Mais « y en a plein qui ne comprennent pas : pour eux, c’est du boulot à tailler, ils ne veulent pas s’emmerder avec ça », confie Guillaume Robin. Éleveur de 36 ans, en conversion bio à Mûr-de-Bretagne (Côtes-d’Armor), il a planté des arbres en bordure de ses champs pour faire de l’ombre à ses 60 vaches laitières. Mais aussi pour « le paysage, la biodiversité, pour entendre les oiseaux ». Le chant des oiseaux, c’est aussi la première chose que souligne Alain Quéro, éleveur laitier de 56 ans (en arrêt maladie) à Saint-Barnabé. « Avant y avait plus d’arbres, j’entendais pas un moineau », dit-il. Aujourd’hui, c’est un véritable concert de gazouillements qui accueille le visiteur. Il faut dire qu’Alain Quéro a replanté dès les années 90 sur l’ancienne exploitation de ses parents et dispose aujourd’hui de 1 500 mètres de haies épaisses, idéales pour la nidification. « Ça coupe le vent, les rendements ne sont pas moins bons, les insectes qui mangent les pucerons ont un abri et je commence même à avoir du bois pour me chauffer », énumère-t-il. Avec 90 membres, Terres et Bocages aide les agriculteurs qui le souhaitent au cours de chantiers participatifs de plantations. L’implication financière et physique du paysan est importante car elle garantit que la haie sera bien entretenue sur le long terme, souligne Thierry Guehenneuc.

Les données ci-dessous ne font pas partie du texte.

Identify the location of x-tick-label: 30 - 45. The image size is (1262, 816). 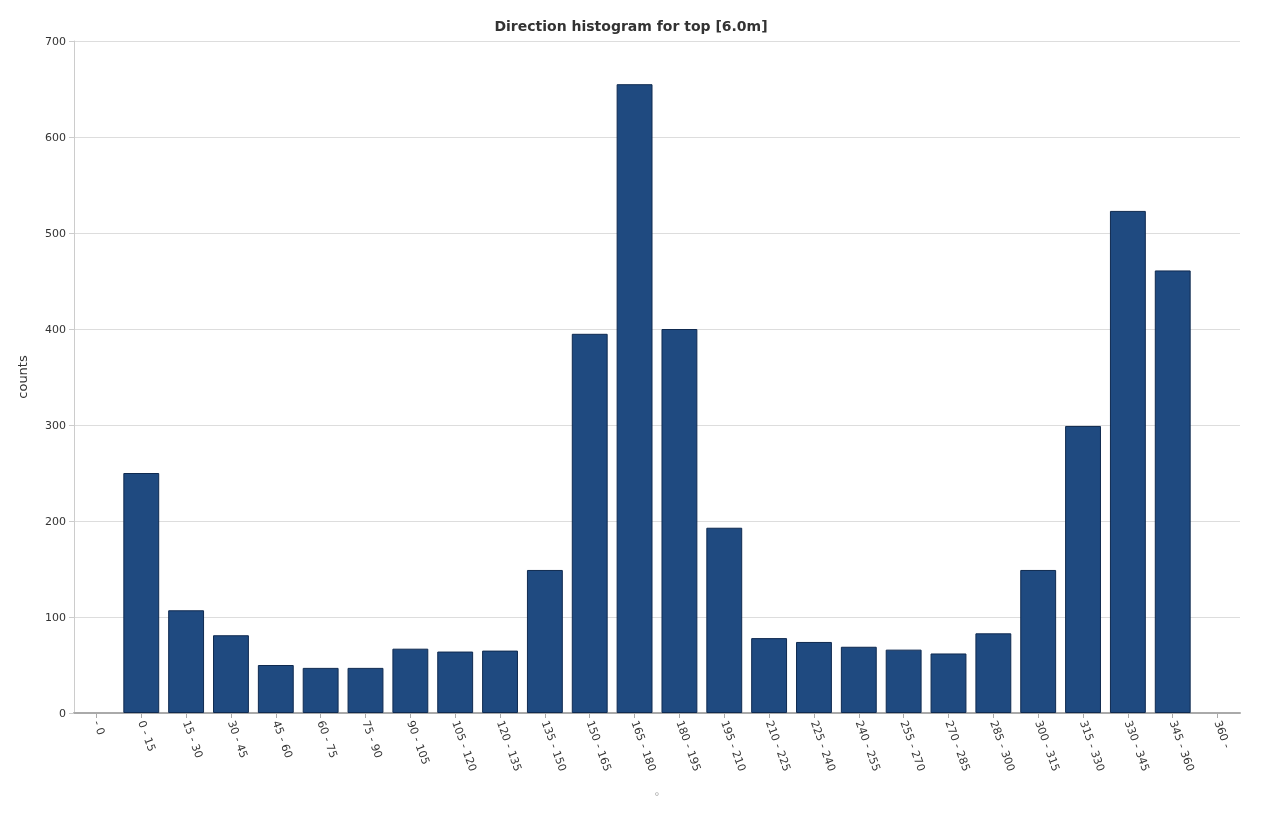
(238, 739). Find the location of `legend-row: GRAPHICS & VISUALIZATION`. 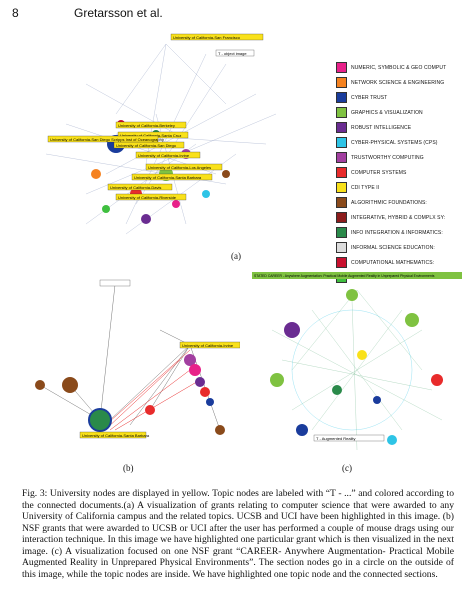

legend-row: GRAPHICS & VISUALIZATION is located at coordinates (405, 112).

Pour améliorer la qualité de l’eau, la région Bretagne, avec l’aide de l’Europe, a elle lancé l’opération Breizh Bocage et financé 3 500 km de haies pour plus de 20 millions d’euros sur la période 2007-2013. Pour l’agriculteur, tout est gratuit ou presque et il n’a pas à participer aux plantations. Malgré cela, « la régression du bocage se poursuit : on continue à perdre des haies », reconnaît Pascal Renault, chargé des politiques agri-environnementales à la région, qui évoque un bilan « quand même positif ». Comme un peu partout en France, les haies ne résistent pas à l’agrandissement incessant des exploitations agricoles. L’action de Terres et bocages « est un objectif dont on peut s’inspirer », note Pascal Renault qui salue un « exemple assez innovant ». Reste à savoir si la haie peut trouver sa place dans un système agricole productiviste. « Les haies, ça avait une logique dans l’agriculture du XIXe siècle. Il faut retrouver un rapport à l’arbre dans le cadre de l’agriculture mécanisée », estime Thierry Guehenneuc.